In Wanderlust it is Collette’s character who attempts to gee up marital sex. Picture:

London - Our screens are awash with middle-aged sex. And after watching first Keeley Hawes then Toni Collette in the panting throes of sexual ecstasy - in TV dramas Bodyguard and Wanderlust - I’m rather regretting my sheltered life.

At 42 and 45 respectively, these hugely talented actresses play women so desperately hot to trot that they embark on wildly passionate affairs with no thought of the consequences. Which part, at least, is true to life.

People in the throes of passion will always take risks. Yet I remained unconvinced. Do older women really want to rip their clothes off at the clink of a handcuff? Is the average middle-aged woman really obsessed by sex, sex, sex? Sorry, I don’t buy it.

It’s no surprise that Bodyguard and Wanderlust are both written by men. For there’s no doubt men and women have a very different "take" on the importance of sex.

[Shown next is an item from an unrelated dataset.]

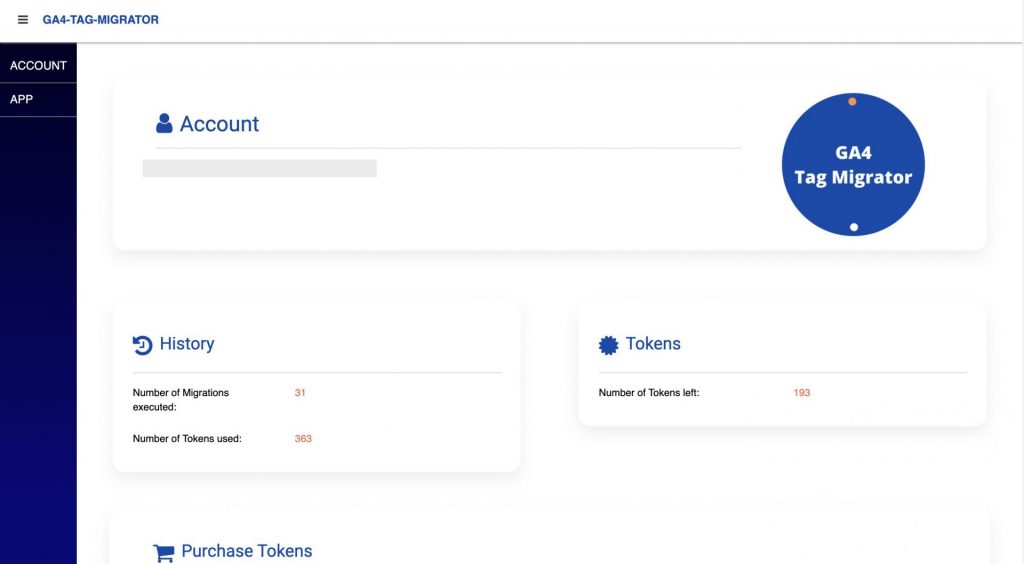
Task: Click the Tokens section heading
Action: coord(653,343)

For example, last year the brilliant Irish writer Bernard MacLaverty published Midwinter Break, a much-praised and very moving novel about a retired couple taking a weekend in Amsterdam. They are very different characters; their marriage is troubled; they suffer all the aches and pains of age - along with its melancholy.

Yet the novelist asks us to believe they have sex two or three times in one weekend. It simply doesn’t ring true - neither emotionally nor physically. I couldn’t suspend my disbelief. Even the finest writing can’t make up for masculine wishful thinking.

In Wanderlust it is Collette’s character who attempts to gee up marital sex. But there’s something innately unconvincing about the male fantasy that wifey will sidle up in transparent baby-doll pyjamas and beg to "resuscitate our flat-lining sex life".

Oh, come on! In real life she’d be more likely to bed down with the latest thriller and a mug of camomile tea.

The trouble with our society’s obsession with sexual performance is that it makes people feel bad about their own lives. That they are somehow missing out. Someone out there is always at it - so the fact that we are content to snuggle up and snore means our marriage is in trouble.

Sex experts, therapists and advice columnists keep telling us sex is essential in a healthy, long relationship. But is it really?

Millions of older couples treasure their friendship, shared jokes, companionship and are no longer particularly bothered about sex.

Why make them feel there’s something wrong with them?

Of course Wanderlust seems to be posing the perfectly serious question of whether desire can be sustained within a long, monogamous relationship.

It suggests that the act of love will inevitably become tedious when you’ve been together for years. The premise seems to be that it’s natural for both men and women to want more. We shall have to see how this drama about wandering eyes and bodies pans out. But this obsession with sex makes me worried. In my experience it usually ends in tears.

Thirteen years of writing an advice column have led me to the (unsurprising) generalisation that men want sex but women want affection.

I am certainly not saying that older women never want sex. Of course not. But in all these years I have only ever had one letter from a woman in her 50s desperate for sex - and hurt and angry that her husband was not.

Compare that with the countless problem letters I receive from women who are sad and lonely because their husbands never talk to them or show affection. There’s no comparison between the two needs.